See if inflammation is present.
See if too much iron (hemochromatosis) is present.
Check to see if iron treatment to raise or lower the iron level is working."
http://www.webmd.com/a-to-z-guides/ferritin
I don't know if you have Porphyria cutanea tarda, but here is a blurb on the skin manifestations of chronic Hep C. As you read on, you will see that they mention the HFE gene mutation, the gene found to be responsible in most cases of hereditary hemochromatosis.
"SKIN LESIONS"
"Porphyria cutanea tarda (PCT) is the most common form of the porphyrias, a group of diseases characterized by defects in one or more of the enzymes involved in the production of heme.
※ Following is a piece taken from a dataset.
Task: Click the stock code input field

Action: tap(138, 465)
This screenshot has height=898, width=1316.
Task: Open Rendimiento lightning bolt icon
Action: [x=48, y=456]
This results in the overproduction of porphyrins or its precursors. ..... Patients with PCT who are of northern European origin were also found to have increased prevalence of HFE gene mutation, the gene found to be responsible in most cases of hereditary hemochromatosis. In addition to iron, heavy alcohol use and use of estrogens are also major risk factors for the development of PCT. The treatment of PCT involves dietary restriction of foods rich in iron, and avoidance of alcohol and estrogen use. Phlebotomy to remove iron is the first treatment for most patients with PCT. In patients with PCT, we recommend iron depletion by phlebotomy before initiating antiviral therapy with interferon and ribavirin."
http://www.hcvadvocate.org/hcsp/articles/Bonkovsky-2.html
We do have at least one member with PCT and Hemochromatosis. Hopefully she will respond as well.